Provided is a method for reducing odors including the steps of admixing active agents and a diluting agent to liquid bitumen or to liquid crumb rubber modified bitumen. The active agents comprise 20 to 60 wt.-% of an aldehyde selected from alpha-hexyl cinnamaldehyde, 2-(4-tert.-butylbenzyl) propionaldehyde, 2-benzylidenheptanal, or mixtures thereof, 10 to 40 wt.-% of one or more alcohols having boiling point of at least 150?, and 0.3 to 1 wt.-% compound selected from a compound comprising 10 carbon atoms and an hydroxyl functional group, an ester of a compound comprising 10 carbon atoms and an hydroxyl functional group, or mixtures thereof, calculated on the total weight of active agents. The bitumen and/or crumb rubber modified bitumen obtained according to the method, and the use thereof are also provided.

Description

METHOD FOR REDUCING BITUMEN AND CRMB ODORS
Field of the invention The invention relates to a method for reducing odors in compositions comprising bitumen and/or crumb rubber modified bitumen. The odors are reduced by admixing active agents.
Background to the invention Bitumen is a viscous liquid or a solid consisting essentially of hydrocarbons and their derivatives. It is soluble in trichloroethylene and softens gradually when heated.
Bitumen is used on an industrial scale, e.g. in road surfacing and road base materials, in insulating layers for buildings, in sealing sheeting, and in roofing materials such as roofing membranes, felts and shingles. Especially when used to pave roads or other surfaces, bitumen may be combined with mineral aggregate to form asphalt concrete. Mineral aggregate may comprise sand, gravel, (crushed) stones, slag, recycled concrete and/or geosynthetic aggregates. In one method to prepare asphalt concrete, mineral aggregate and crumb rubber are combined, and then bitumen is added during the asphalt production process.
Crumb rubber, also referred to as Ground Tire Rubber, comprises particles of rubber which are typically obtained from used vehicle tires. Such material can be incorporated into bitumen. This is a sustainable means of reducing the number of tires which are disposed of. The crumb rubber can also improve the properties of the bitumen.
Crumb rubber can be mixed with or mechanically dispersed in bitumen, after which it may be used on an industrial scale.

Bitumen comprising crumb rubber may also be referred to as Crumb Rubber Modified Bitumen (CRMB).
In many applications, bitumen or CRMB is processed in softened or in liquefied form. At the processing temperatures, which are above 100 C, often above 140 C or even as high as 200 C, volatile substances present in bitumen or CRMB may be released to the air. Especially sulfur and nitrogen compounds may lead to foul odors.

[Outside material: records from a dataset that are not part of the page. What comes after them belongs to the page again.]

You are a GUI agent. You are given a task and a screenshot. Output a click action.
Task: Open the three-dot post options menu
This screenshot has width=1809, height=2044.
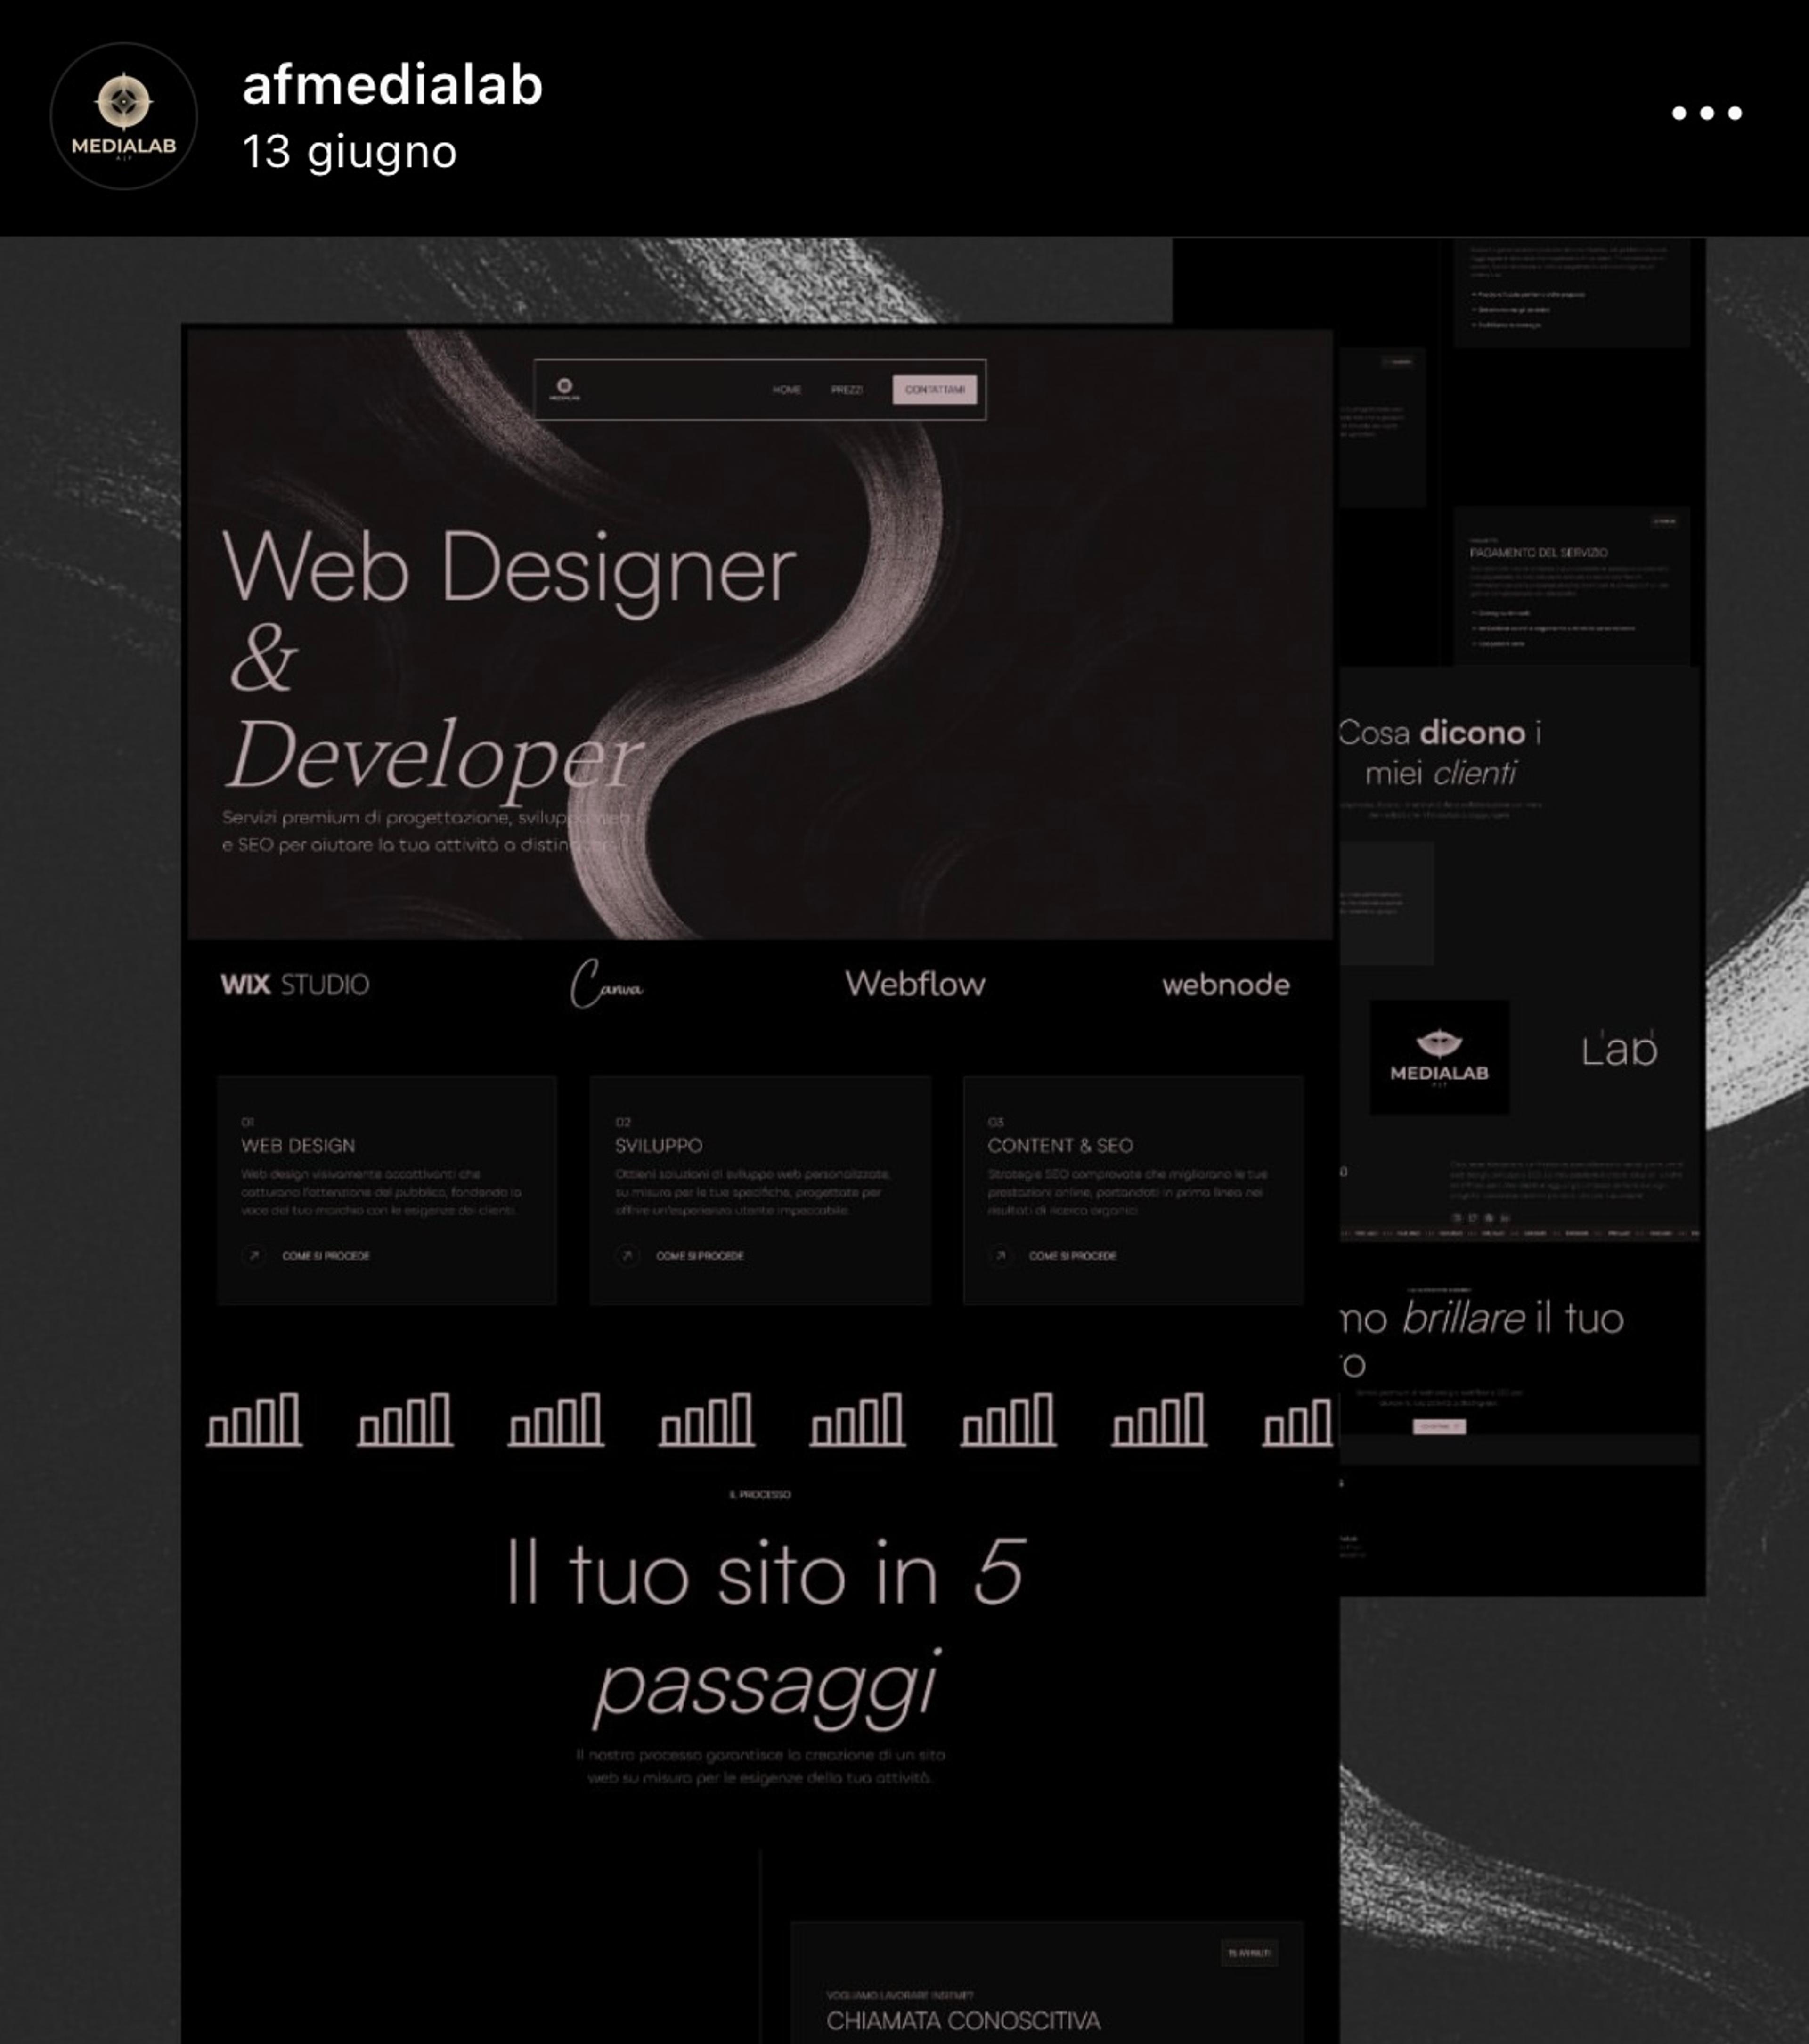1706,113
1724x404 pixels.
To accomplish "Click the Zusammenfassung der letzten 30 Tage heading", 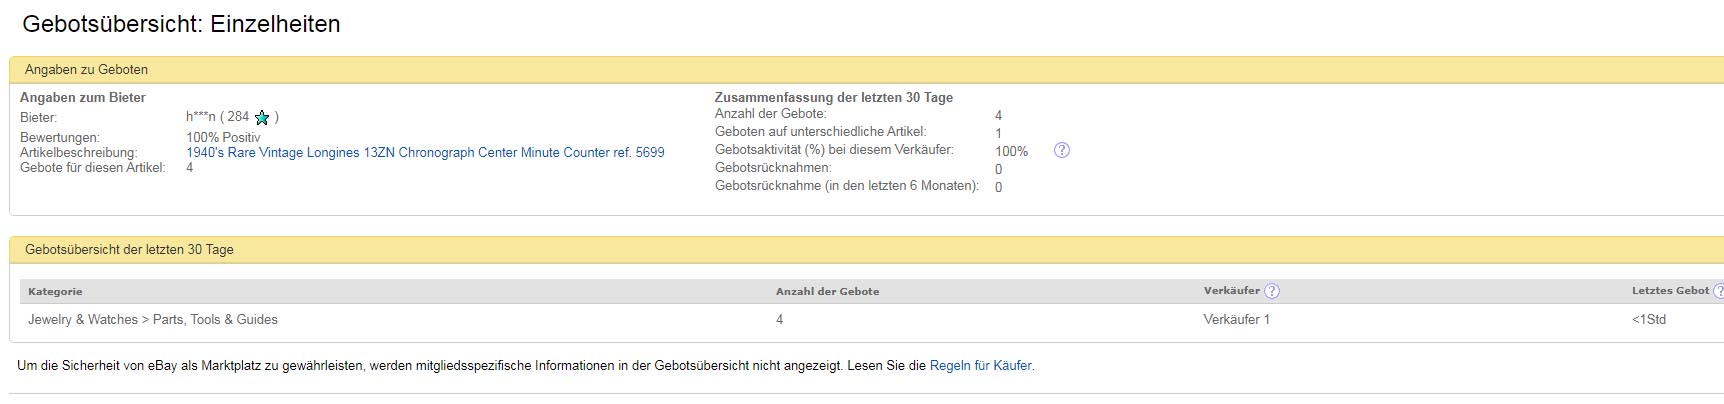I will coord(833,98).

EP2185640B1 (AU2008285878B2) discribes a method for reducing bitumen odors. Active agents and a diluting agent are admixed to liquid bitumen.

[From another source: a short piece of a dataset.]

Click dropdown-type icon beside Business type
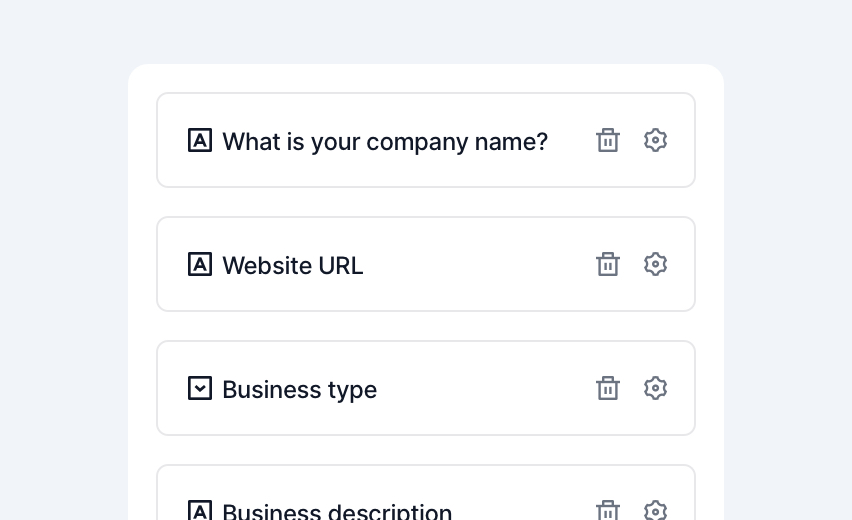 200,388
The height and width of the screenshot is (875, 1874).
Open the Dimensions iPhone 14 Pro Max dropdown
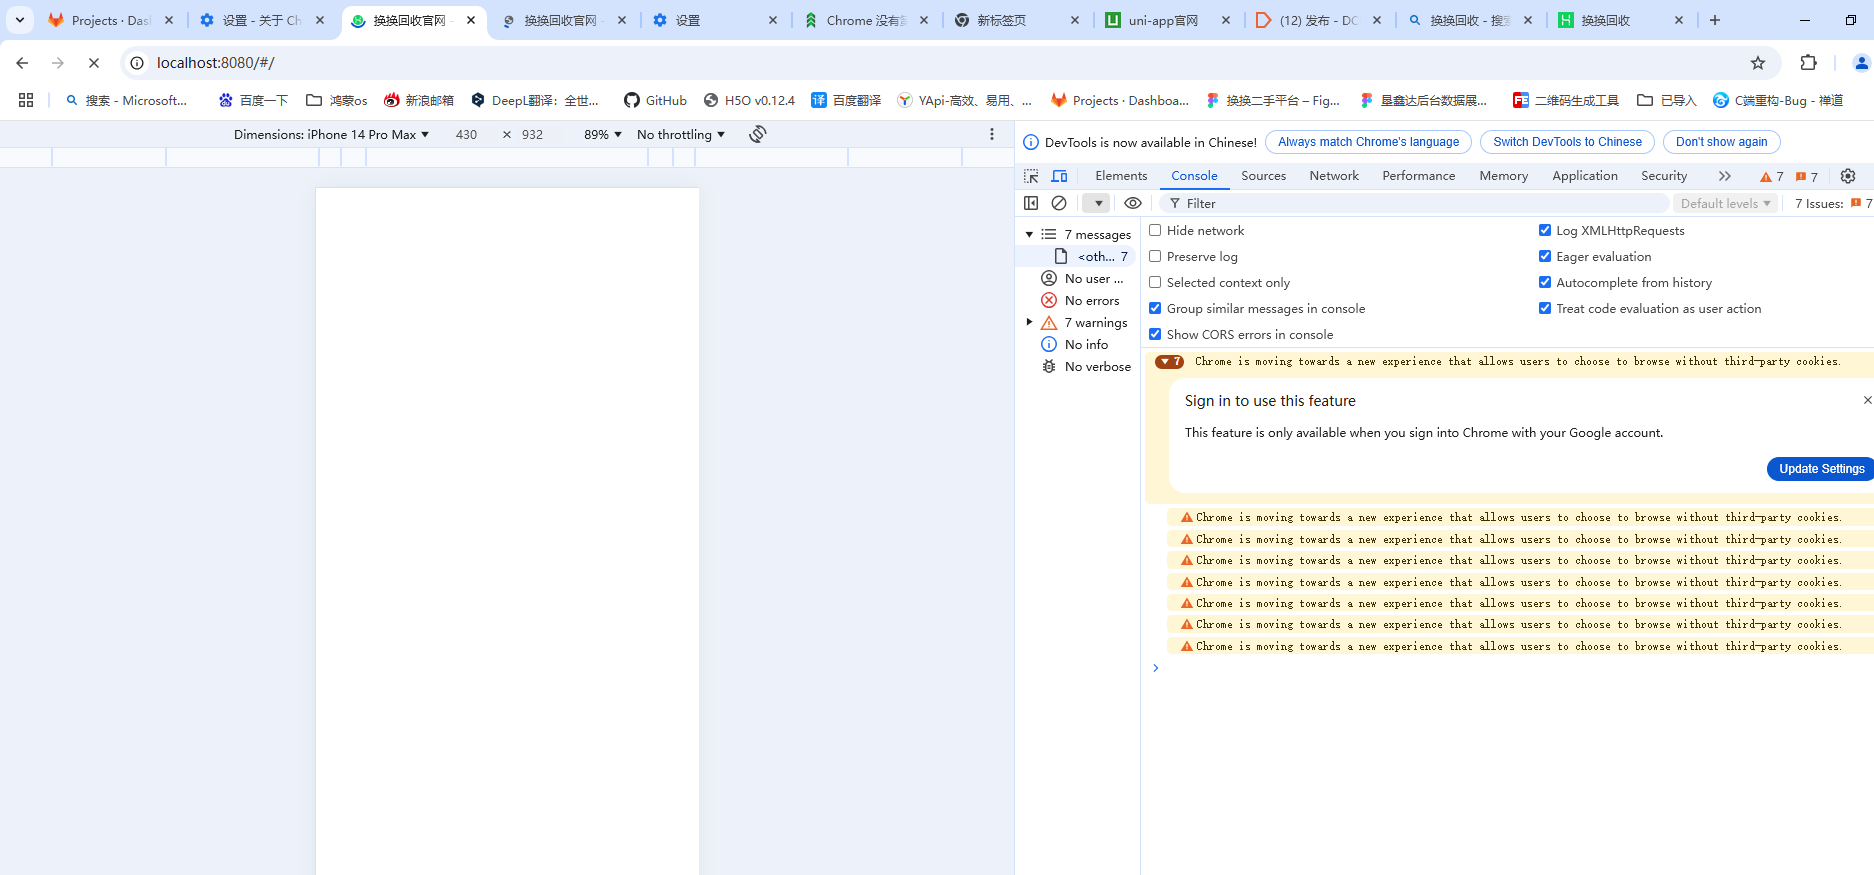pyautogui.click(x=331, y=134)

There is a need for an improved method.
Summary of the invention It has now been found that the method described in EP2185640B1 can be improved by making use of one or more specific compounds. It has been found that this improved method is very suitable to be used for bitumen, as well as for bitumen that is crumb rubber modified.

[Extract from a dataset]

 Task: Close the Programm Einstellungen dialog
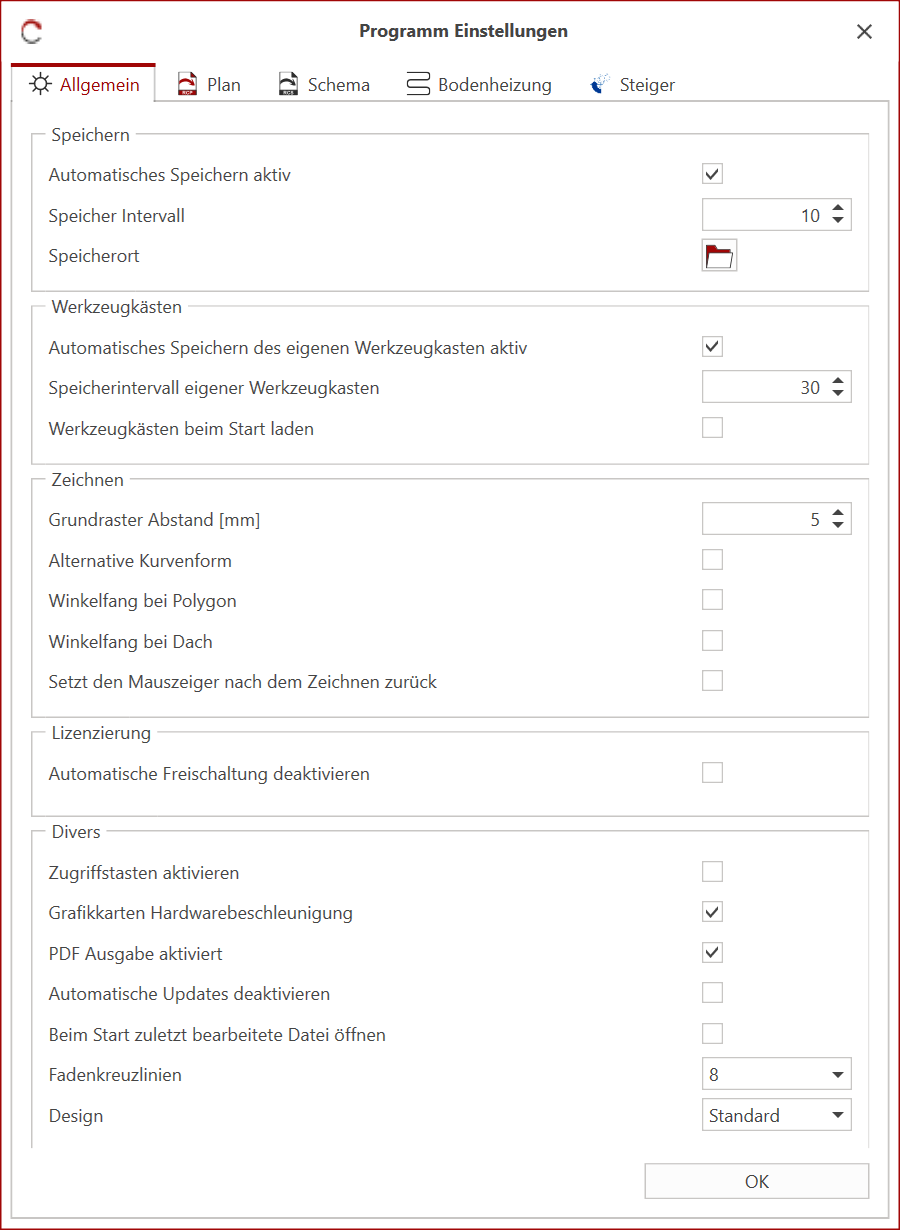(864, 31)
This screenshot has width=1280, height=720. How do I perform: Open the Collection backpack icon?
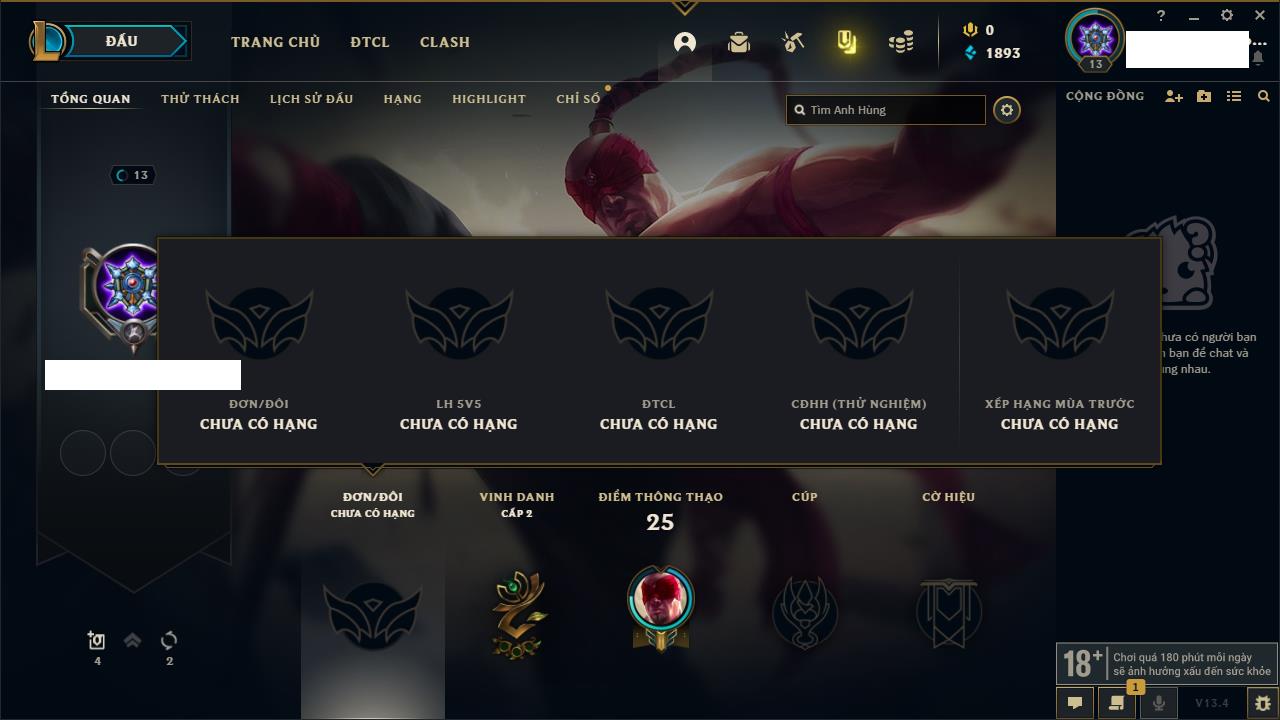click(739, 42)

The present invention relates to a method for reducing odors including the steps of admixing active agents and a diluting agent to liquid bitumen or to liquid crumb rubber modified bitumen wherein the active agents comprise:
A: 20 to 60 wt.-% of aldehyde(s) selected from:
Al. alpha-hexyl cinnamaldehyde, A2. 2-(4-tert.-butylbenzyl) propionaldehyde, A3. 2-benzylidenheptanal, or mixtures thereof, B: 0 to 20 wt.-% of one or more other aldehydes having at least 10 carbon atoms in the molecule, C: 10 to 40 wt.-% of one or more alcohols having a boiling point of at least 150 C,
2 D: 0 to 20 wt.-% of one or more terpenes having a boiling point of at least 150 C, E: 0 to 10 wt.-% of ketone(s) having a boiling point of at least 150 C, F: 0.3 to 1 wt% of compound(s) selected from:
Fl. one or more compounds comprising 10 carbon atoms and an hydroxyl functional group, F2. one or more esters, the ester being an ester of a compound comprising 10 carbon atoms and an hydroxyl functional group, preferably an acetate or a propionate thereof, or mixtures thereof, G: 0 to 10 wt.-% of carbonic acid ester(s), whereby the ester is different from component F;
calculated on the total weight of active agents.
The invention further relates to a bitumen or a CRMB
composition as obtained by the method of the invention.
The invention also relates to the use of a bitumen or a CRMB composition as obtained by the invention in road surfacing and road base materials, in insulating layers for buildings, and in roofing materials such as roofing membranes, felts and shingles, and in sealing sheeting.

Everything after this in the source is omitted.